AIM OF THE TASK: Collect every line in the listing below that contains the string "screenshot", treating uppercase and lowercase as different.

**** INFORMATION PROVIDED

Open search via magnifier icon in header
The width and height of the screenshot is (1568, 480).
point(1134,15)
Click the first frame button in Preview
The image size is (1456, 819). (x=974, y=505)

********
**** INFORMATION PROVIDED

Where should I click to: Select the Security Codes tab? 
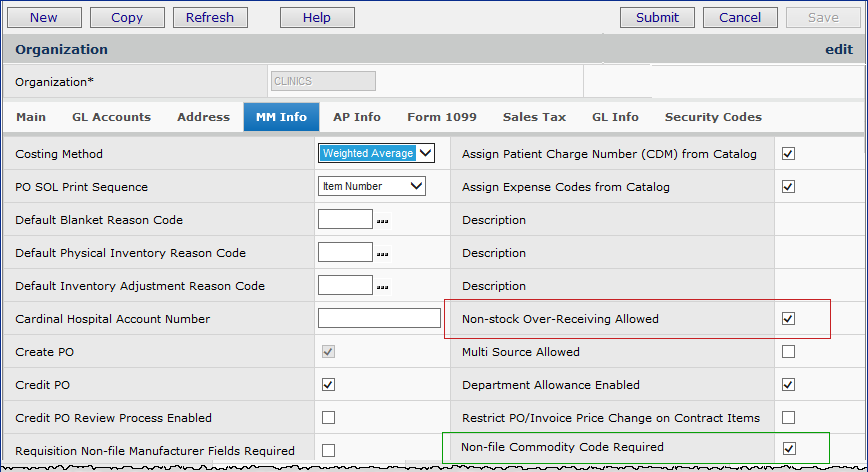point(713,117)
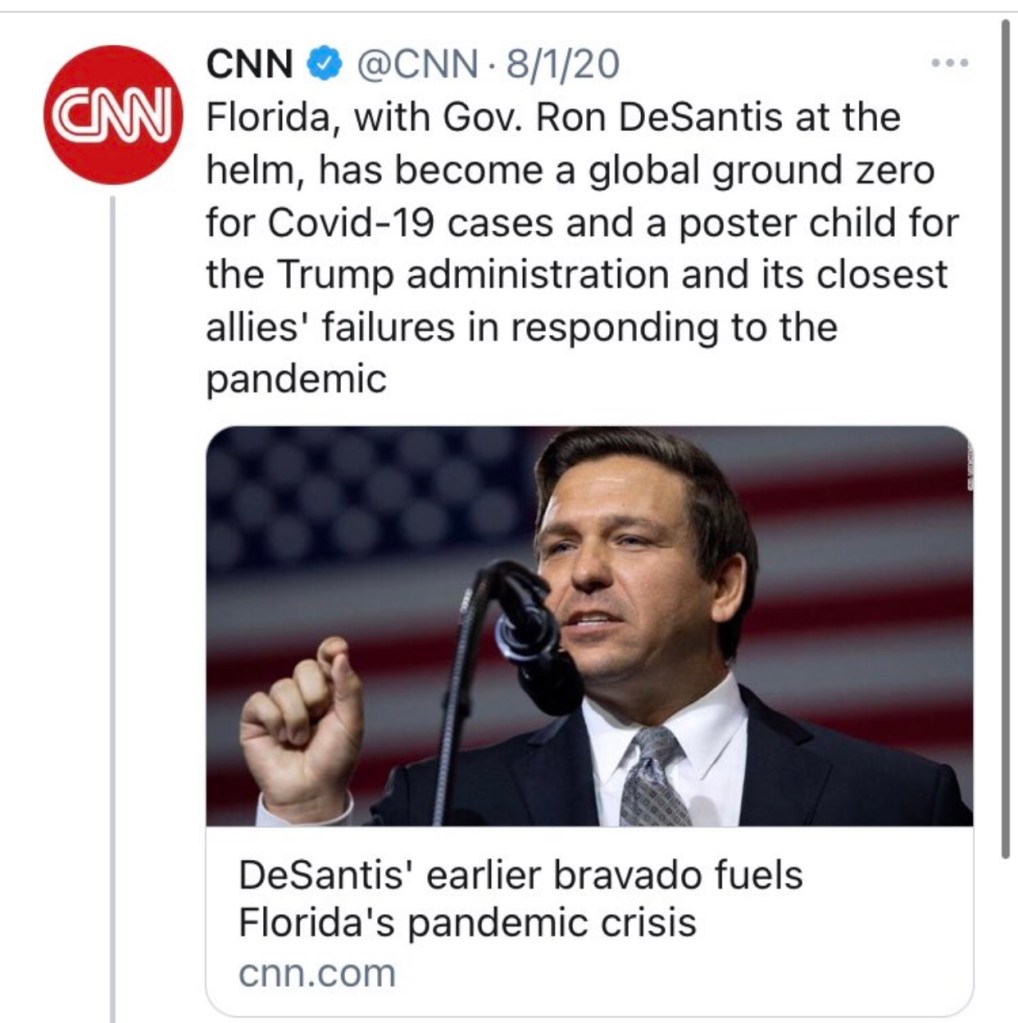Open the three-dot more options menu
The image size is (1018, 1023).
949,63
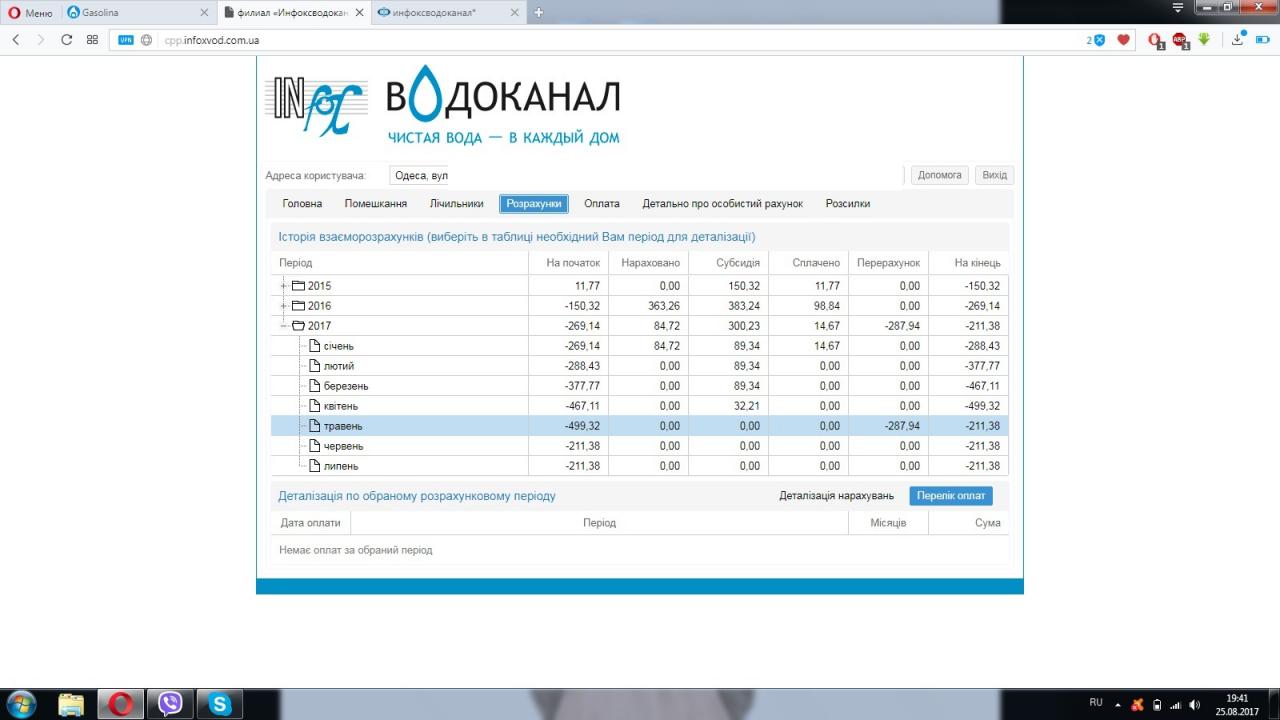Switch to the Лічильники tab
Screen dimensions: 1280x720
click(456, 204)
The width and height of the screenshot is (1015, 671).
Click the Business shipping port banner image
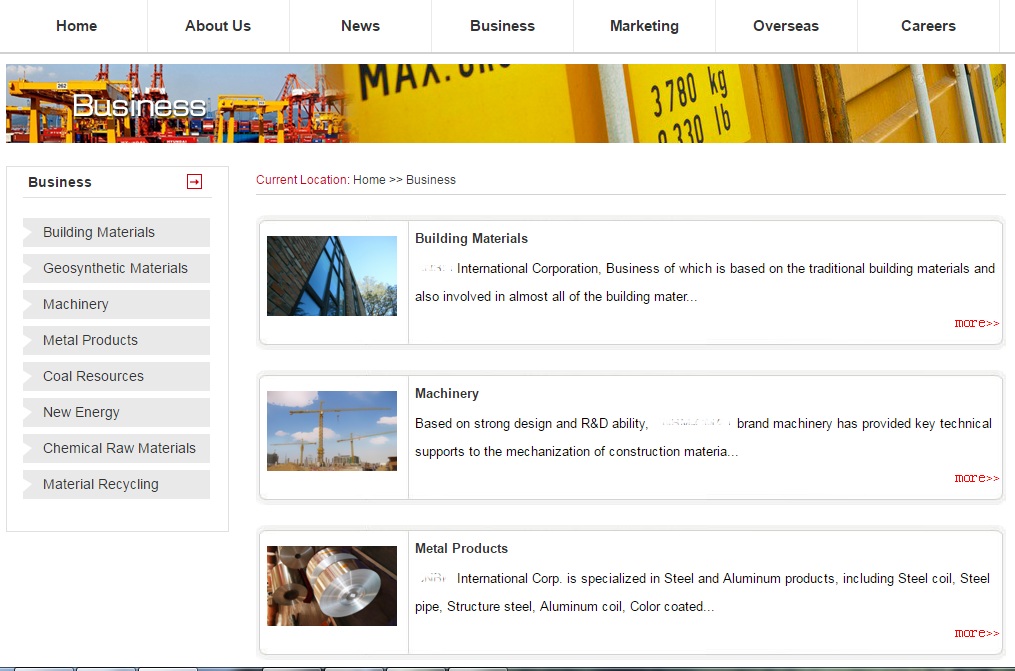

********
**** INFORMATION PROVIDED

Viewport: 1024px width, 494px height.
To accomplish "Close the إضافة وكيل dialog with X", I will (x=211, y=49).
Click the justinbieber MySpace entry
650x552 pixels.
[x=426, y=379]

********

ANSWER IN FULL:
The width and height of the screenshot is (1568, 480).
The width and height of the screenshot is (1015, 671).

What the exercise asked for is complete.